I don’t see this as arbitrary, so much as essential, given the current rules we have. It’s the only sensible extension of how scope works, what else could it possibly apply to?
I wouldn’t mind this at all. I’m not convinced it’s essential that this be enforced by the compiler, but it’s a less-strict version of my own style rule, and I don’t expect I could come up with a good counterexample for why this shouldn’t be an error.
That’s exactly why I never use break
and continue
without labels, if the loop they apply to isn’t clearly visible on the screen when I use it. My heuristic is quite a bit less than a full screen actually, blocks have a way of growing over time and I’d rather get labeling out of the way now than have to remember it while I thinking about something else.
It would be weird to get a compiler error like “while loop longer than 15 lines has a break, must add a label” but the equivalent for nested conditionals, it’s a reasonable suggestion.
I also comment the end of large conditioned blocks if the start isn’t visible:
frobnicating: while (frob.next()) |a_frob| {
// A great deal of code later...
} // end :frobnicating
Or just // end while
, with perhaps the condition as well, if there’s no label. I think we’re modestly better off without Ada’s requirement to always label end conditions, but that rule exists for a reason and it’s cheap to take advantage of the clarity it provides.

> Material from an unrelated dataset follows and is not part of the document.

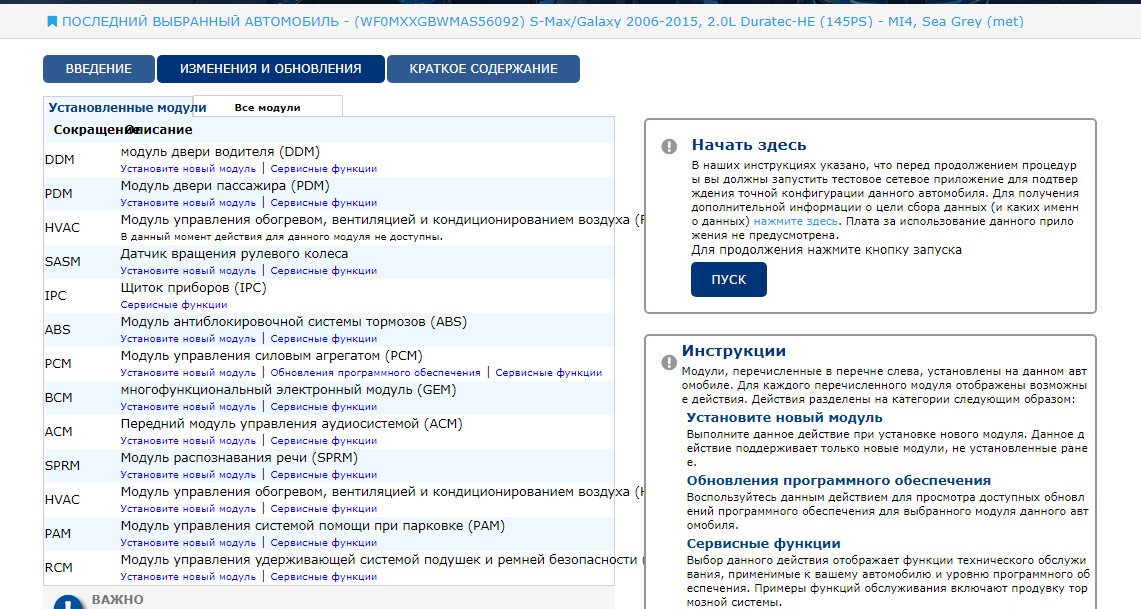Open Сервисные функции for BCM module
This screenshot has height=609, width=1141.
pos(323,407)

Zig requires labels to be used, which I get but I sometimes want to be able to label things, both as documentation and to have it available if and when a continue
or break
enters the picture.
It’s part of the general “only live code” philosophy, and it means when reading code that if you see a label then you know it will be used. I’m on the fence about whether this is a good application of that philosophy though, because it doesn’t work both ways: if there isn’t a label, there could still be break
s and continue
s, so letting me document the purpose of a loop without imposing that requirement doesn’t seem so bad.